Sword Tricks

The Champagne sabering at Park City’s
St. Regis Hotel is the top pop of any ski vacation

All my out-of-town visitors arrive with one overriding interest: a trip to Park City. Accommodating them over the years has resulted in a standardized, half-day itinerary. It begins with a drive-about of “No Place to Park City.” Then, once car free, an amble up and down Main Street, including a respectful pause at the Banksy art and Cow’s ice cream shop. The setting sun ends the tour on the Mountain Terrace of the Deer Valley St. Regis Hotel for a glass of wine and the sabrage ritual.

(Pardon my French!) Sabrage translates to “the ceremonial opening of a bottle of Champagne with a saber.” In other words, whacking off the top of a Champagne bottle with a sword as people watch. Or “sabering” for those who are more comfortable with English verbing.

Sabering Champagne bottles is a French tradition dating to the early 19th century. Its provenance is traceable to the Champagne House Veuve Clicquot Ponsardin in Reims (which is still in business and was designated a UNESCO World Heritage Site in 2015.) As the story goes, its owner—a 27-year-old widow—often entertained Napoleon’s cavalry officers into the wee hours. Taking to horse, they sought to impress her by sabering a bottle of her sparkling wine as they rode off.

A century later, in the day of John Jacob Astor IV, the St. Regis Hotel in New York City augmented its afternoon tea ritual with sabrage. Nowadays, more than 60 St. Regis properties around the world saber Champagne bottles at the end of each day.

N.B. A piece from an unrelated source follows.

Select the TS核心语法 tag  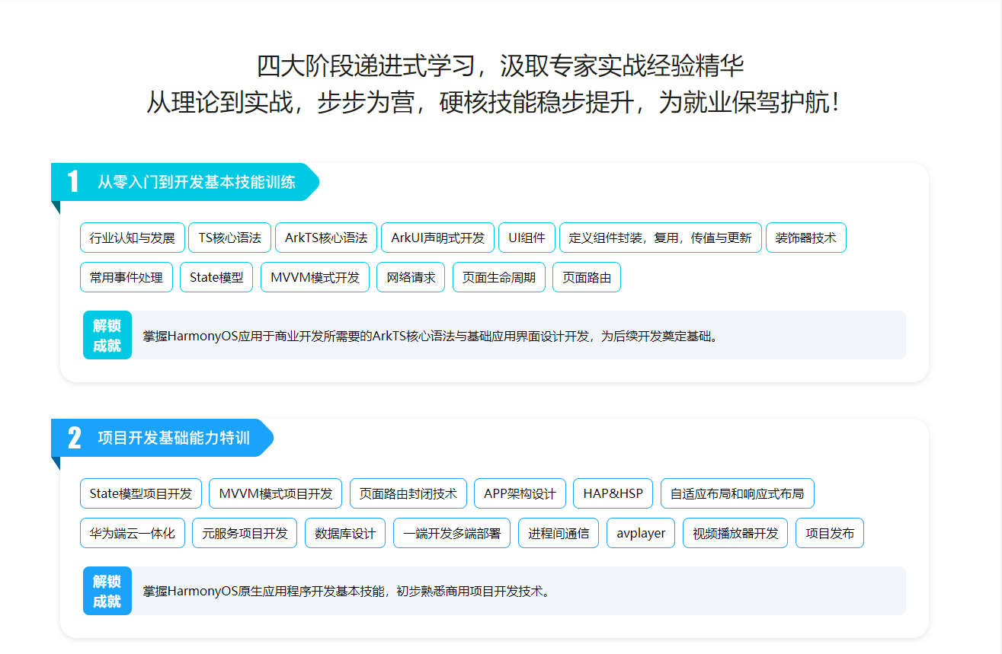click(229, 238)
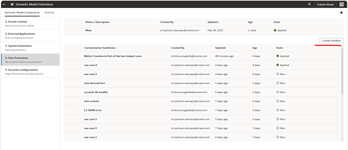This screenshot has height=150, width=348.
Task: Click the back arrow icon
Action: click(x=4, y=5)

Saber, the noun, is a bit of a mischaracterization, I think. If you scan the selection of custom Champagne sabers offered on Amazon.com, you’ll find they are more artsy, blunt-edged tools than honed-blade weapons—scaled down cutlasses evoking pirates not cavalry. The truth of the matter is that the bottle can be opened with a backhand stroke of a spatula or butter knife (or iPhone as a YouTube video demonstrates.) A Champagne bottle’s Achilles Heel is the intersection of the seam and the lip at the top of the neck. Strike it at the right angle and the resulting fracture causes the pressurized wine to blow off the corked top in a rooster tail of wine, froth and shards of glass.

It is a fine spectacle, especially at Deer Valley in the twilight, against the backdrop of Wasatch Mountains. From atop a boulder on the terrace, a bartender recounts the history of sabrage, and then 1-2-3-pop! the bottle is open in a flash of steel. It’s quick! But my visitors enjoy it and the Champagne that follows. What distinguishes it from other Salt Lake City spectacles—the Sunday morning broadcasts of the Tabernacle Choir, for instance—is the funicular that delivers spectator to spectacle: Two, glass-walled tram cars glide up and down the mountainside with a pneumatic purr. In this jaded tour guide’s view, however, the funicular is only slightly more attractive than the easy parking in the Deer Valley lot.